Comme dans Kentucky Straight, paru sept ans plus tôt, Sortis du bois proposait en 1999 (2002 en France) à nouveau une série de tranches de vies d’habitants des collines et montagnes du Kentucky avec cependant un nouveau point de vue que met bien en avant la citation de Flannery O’Connor qui ouvre ce recueil de huit nouvelles : « L’endroit d’où vous venez n’existe plus, celui où vous pensiez aller un jour n’a jamais existé, celui où vous êtes ne vaut quelque chose que si vous pouvez en partir. »

C’est bien de cela dont il s’agit ici, histoires de départs décevants, de retours manqués et d’impossibilité de s’extraire du milieu et des lieux d’où l’on vient. Un tropisme d’autant plus fort chez les personnages qu’Offutt choisit de mettre en scène, issus de communautés repliées sur elles-mêmes et au sein desquelles les solidarités nécessaires le disputent aux haines inévitables qui ont tôt fait de tourner en d’interminables vendettas.

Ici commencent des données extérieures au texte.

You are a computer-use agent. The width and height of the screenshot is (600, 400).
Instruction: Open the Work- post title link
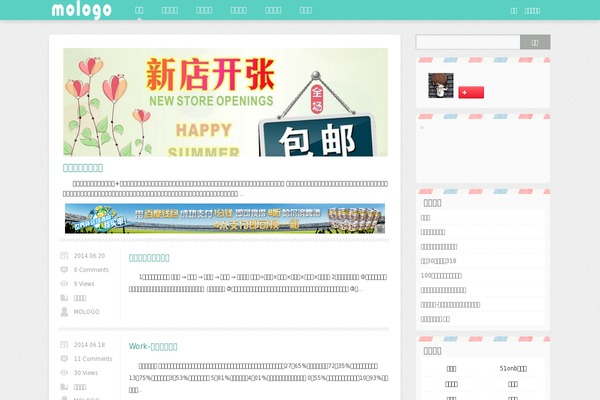(x=153, y=346)
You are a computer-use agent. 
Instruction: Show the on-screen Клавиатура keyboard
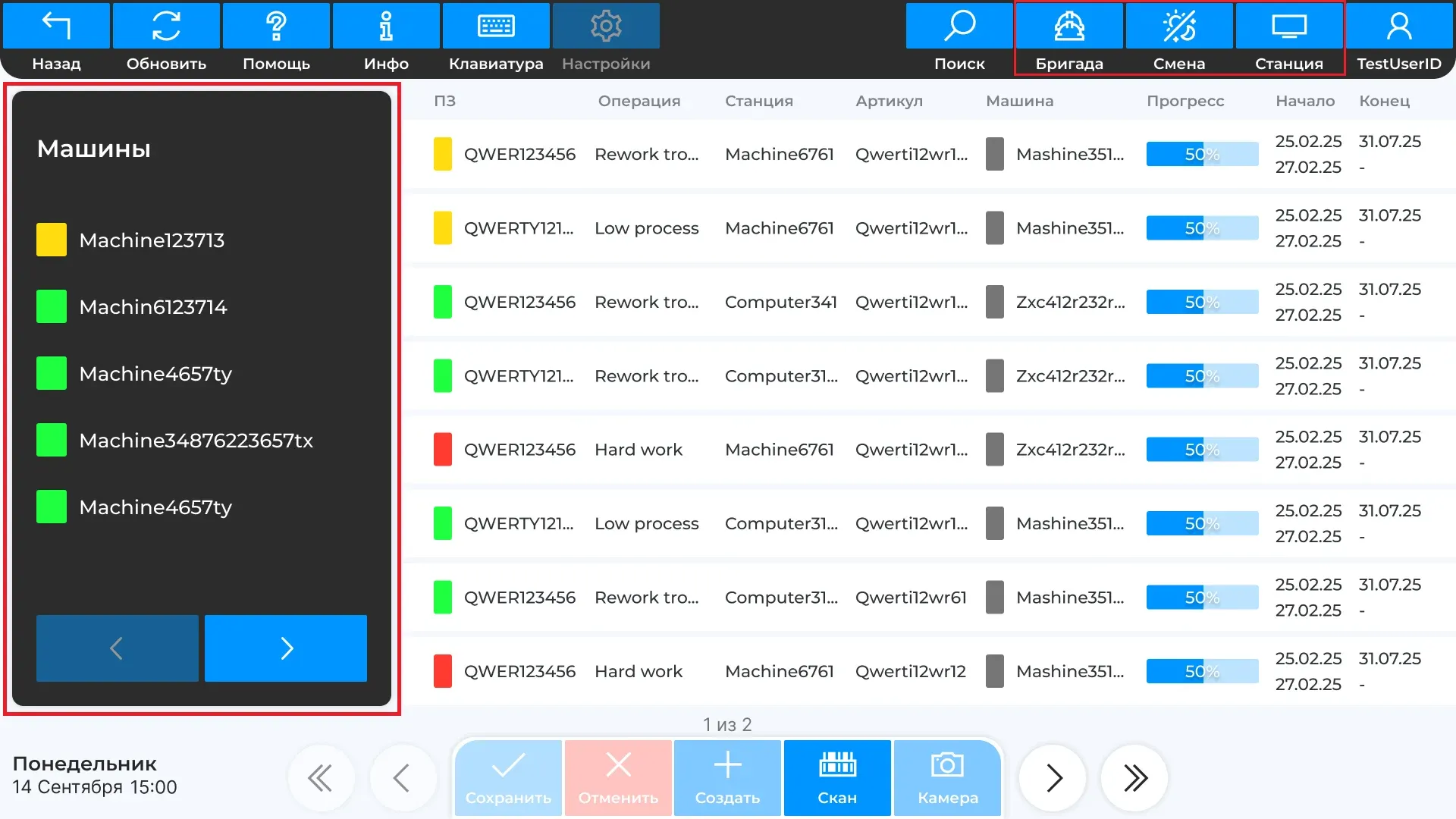496,39
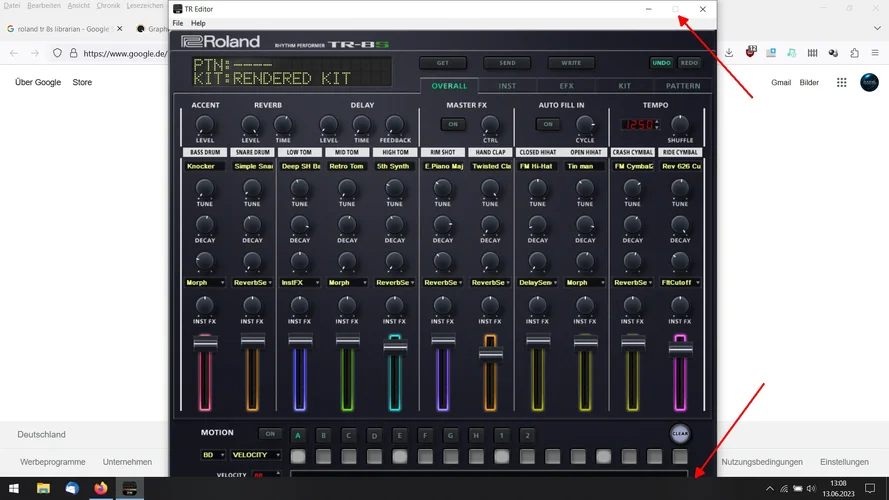Click the Master FX CTRL knob
Viewport: 889px width, 500px height.
pos(490,125)
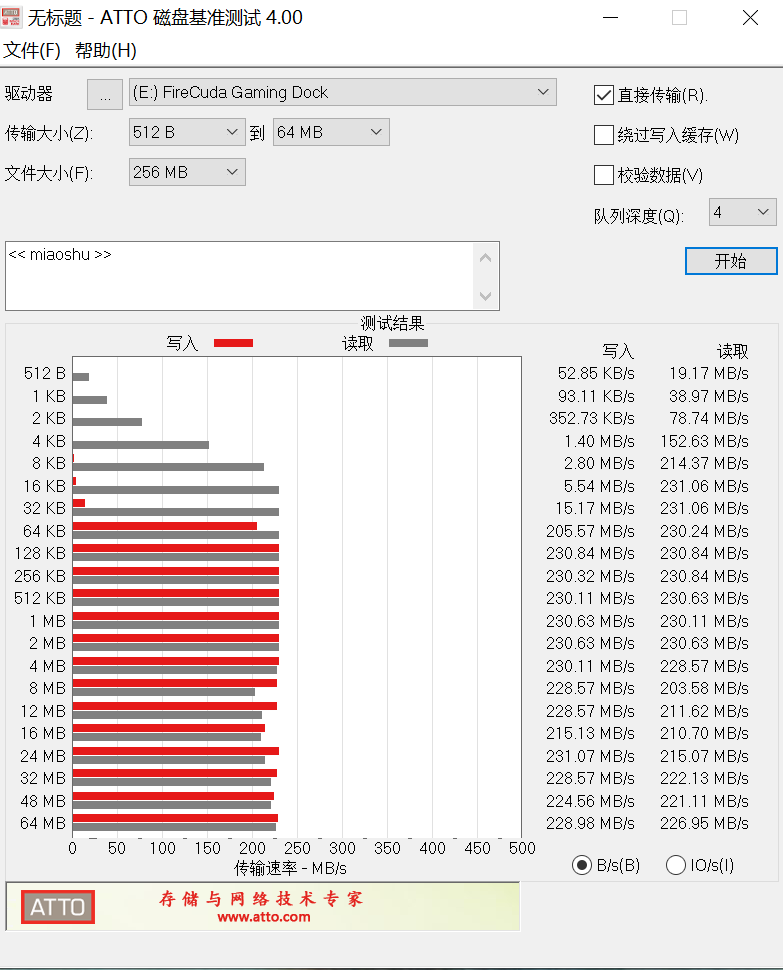Open the FireCuda Gaming Dock drive dropdown

342,93
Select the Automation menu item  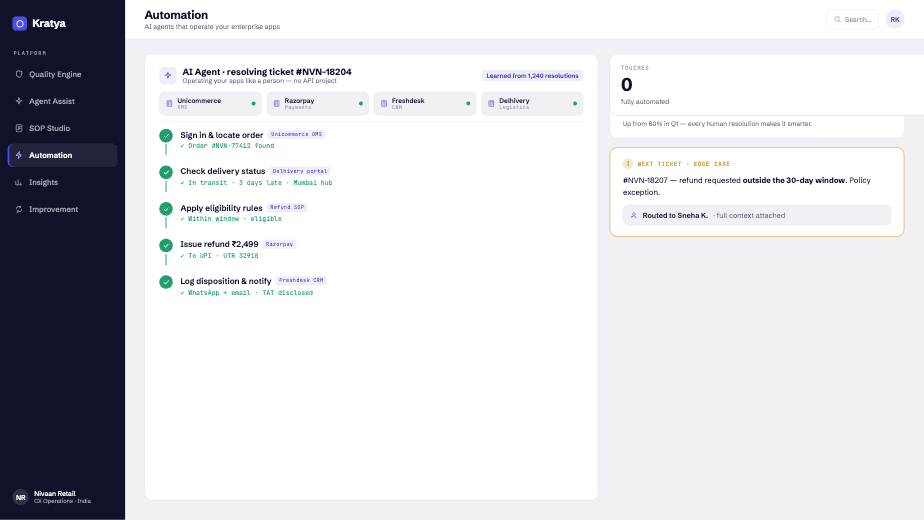pos(62,155)
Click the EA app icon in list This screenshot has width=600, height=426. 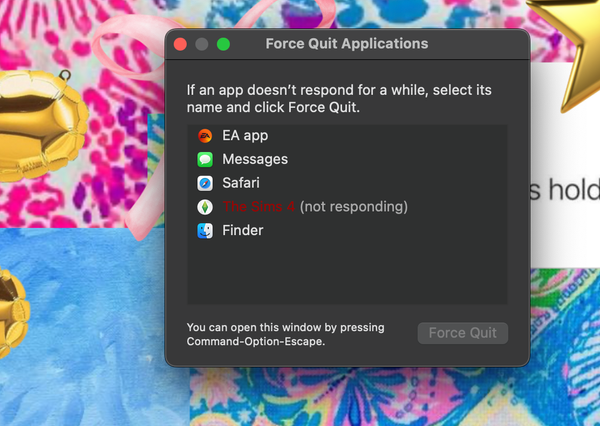[204, 135]
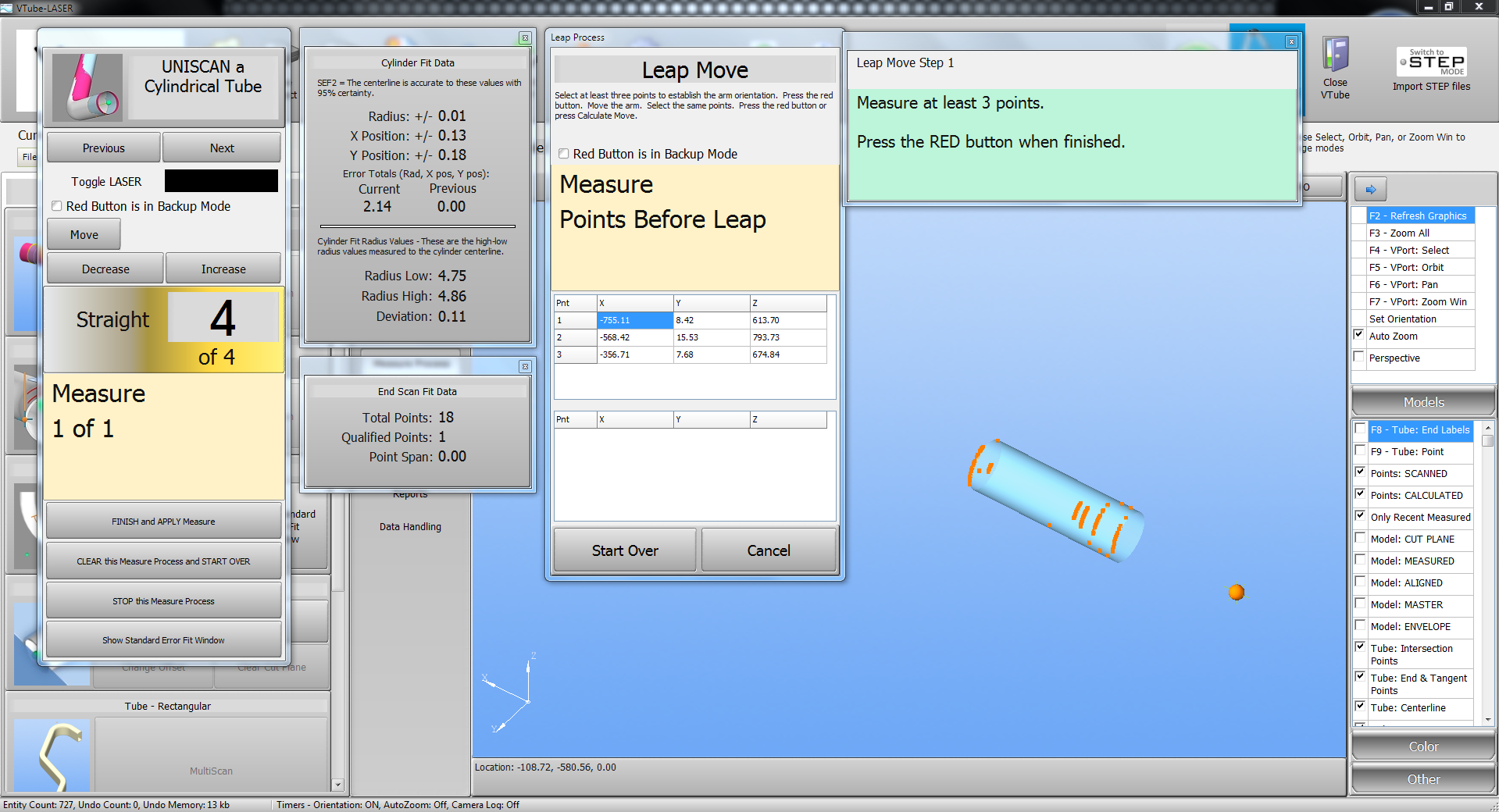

Gerald, obligé pour se faire accepter de la famille de sa femme, d’aller chercher le frère de cette dernière, blessé, dans le Nebraska et, donc, de quitter pour cela ses collines. Le shérif-adjoint Goins, parti depuis longtemps des collines et des bois pour descendre dans le gros bourg du comté et confronté à une ancienne histoire de querelle familiale à travers un vieil homme et une veille femme. Tilden qui creuse des tombes dans l’Idaho. Zules le camionneur coincé par une inondation dans l’Oregon. Ray, à qui le fait de retrouver la communauté des gens du Kentucky à Detroit a donné l’envie de revenir dans ses collines et qui s’y trouve maintenant coincé. Eux et d’autres encore, dont Chris Offutt croque ici le portrait, sont tiraillés par le désir de vivre mieux et le besoin de continuer à vivre comme ils l’ont toujours fait, entre la recherche d’une liberté individuelle, affranchie du poids des traditions de leurs communautés isolées, et le besoin viscéral de vivre hors du carcan des lois imposées par l’État. Ce sont ces envies et besoins contradictoires qui mènent régulièrement à l’explosion d’une violence parfois physique, toujours morale.

À mots comptés et pesés, sans s’arroger le droit de juger ses personnages mais avec la volonté de les montrer tels qu’ils sont, avec leurs failles et leurs forces, Chris Offutt nous offre une fois encore un magnifique recueil de nouvelles.

Chris Offutt, Sortis du bois (Out Of the Woods, 1999), Gallimard, La Noire, 2002. Traduit par Philippe Garnier. 147 p.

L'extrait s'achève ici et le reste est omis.